Monday, January 28, 2008

Much Of The History We Teach Was Made By People We Taught

So says one of the many recruiting posters put out by West Point, and the saying is true even when war is not the topic under discussion.

Baseball? Invented by a West Pointer.
Whistler's Mother? Painted by a West Pointer.
Chrysler Bonneville, and/or the Bonneville Salt Flats? Named for a West Pointer.
Panama Canal? Construction supervised by a West Pointer.
Two US Presidents, and a few foreign presidents? West Point grads.
Robert's Rules of Order? Written by a West Pointer.

You get the idea. And there are plenty of other examples.

Most people don't think of West Point, though, when they think about astronauts. That's about to change.

The second man to walk on the moon, Buzz Aldrin, is a West Point graduate.

So are astronauts Frank Borman, Ed White and about 15 other men who have flown in outer space. At least another 20 West Point graduates were involved in the Explorer I and Apollo projects.
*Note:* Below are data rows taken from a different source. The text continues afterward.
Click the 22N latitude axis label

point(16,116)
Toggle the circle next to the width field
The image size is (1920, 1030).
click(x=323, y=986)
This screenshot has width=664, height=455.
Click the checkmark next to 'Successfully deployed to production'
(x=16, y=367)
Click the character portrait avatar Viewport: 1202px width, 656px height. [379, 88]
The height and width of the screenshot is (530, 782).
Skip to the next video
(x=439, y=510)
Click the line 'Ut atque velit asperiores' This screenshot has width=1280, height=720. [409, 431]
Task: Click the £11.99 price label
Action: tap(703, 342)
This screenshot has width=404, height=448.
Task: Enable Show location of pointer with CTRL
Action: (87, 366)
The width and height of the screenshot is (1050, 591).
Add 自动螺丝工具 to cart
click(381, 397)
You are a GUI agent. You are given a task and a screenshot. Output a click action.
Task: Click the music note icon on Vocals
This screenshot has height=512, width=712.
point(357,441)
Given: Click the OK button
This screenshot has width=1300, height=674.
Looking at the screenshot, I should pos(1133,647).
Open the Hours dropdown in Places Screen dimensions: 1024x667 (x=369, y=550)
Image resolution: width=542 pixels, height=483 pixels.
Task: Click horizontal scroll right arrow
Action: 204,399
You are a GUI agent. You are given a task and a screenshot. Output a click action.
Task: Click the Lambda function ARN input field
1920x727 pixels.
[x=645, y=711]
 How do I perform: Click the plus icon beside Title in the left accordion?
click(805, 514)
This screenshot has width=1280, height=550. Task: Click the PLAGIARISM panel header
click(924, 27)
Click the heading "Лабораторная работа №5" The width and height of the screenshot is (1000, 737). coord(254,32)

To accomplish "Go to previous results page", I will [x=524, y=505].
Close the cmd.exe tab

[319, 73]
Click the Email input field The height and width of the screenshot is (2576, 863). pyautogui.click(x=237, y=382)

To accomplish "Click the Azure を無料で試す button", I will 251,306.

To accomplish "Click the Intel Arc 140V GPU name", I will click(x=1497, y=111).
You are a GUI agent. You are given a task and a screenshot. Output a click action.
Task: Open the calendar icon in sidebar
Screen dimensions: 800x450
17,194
To remind the world of what an impact the U.S. Military Academy had on the early days of space exploration, the West Point Association of Graduates has invested heavily in the courtyard of the new building housing the Saturn V at the U.S. Space & Rocket Center. The association bought bricks - at $100 a pop - and had the names of those noteworthy graduates etched on each.


DOnalbain said...

Hmmmm local pride dictates I must point out that baseball was not invented by anyone from West Point. It is essentially an English game and is mentioned for example, by Jane Austen. It developed from a game played in Sussex and the south east of England called stoolball.

Michael said...

Abner Doubleday didn't invent baseball, although he was certainly a passable general who served honorably for a long time. Whistler flunked out of West Point after three years, which is twice as long as Timothy Leary (yes, that one) lasted there.

BTW, the class ring was a West Point innovation.

Darren said...

Tell it to the history books! :-)

I didn't know Leary attended West Point. But I know Edgar Allen Poe did. I'm sure we could find some other notable temporary attendees.

Anonymous said...

"I'm sure we could find some other notable temporary attendees."

Benedict Arnold??? I suppose it all comes down to how you want to define "attendee." :-)

-Mark Roulo

Darren said...

In this case I think we'll just stick with the Military Academy :-)

David said...

Whistler, explaining why he flunked out of West Point: "If silicon had been a gas, I would have been a Major General."

Anonymous said...

@Mark Roulo

Benedict Arnold did not attend West Point. The Acsdemy was not established until 1802, well after the Revolutionary War. During the Revolutionary War, the area we now know as West Point was a series of small forts and redoubts that protected a massive chain stretched across the Hudson River. The Colonial Army placed the chain there, at a bend in the river called "West Point", to prevent the flow of British warships from New York City northward.

Arnold was a general in the Continental Army who felt he was not given enough credit for his earlier accomplishments. He attempted to sell the secrets of the design and staffing of the forts and redoubts to the British in exchange for a better position in the British Army. A British Major carried the secret message from Arnold, but he was captured and hanged by Continental Army forces in Sleepy Hollow, NY. Arnold then escaped to British lines, and subsequently became a Major General with them as the war ended.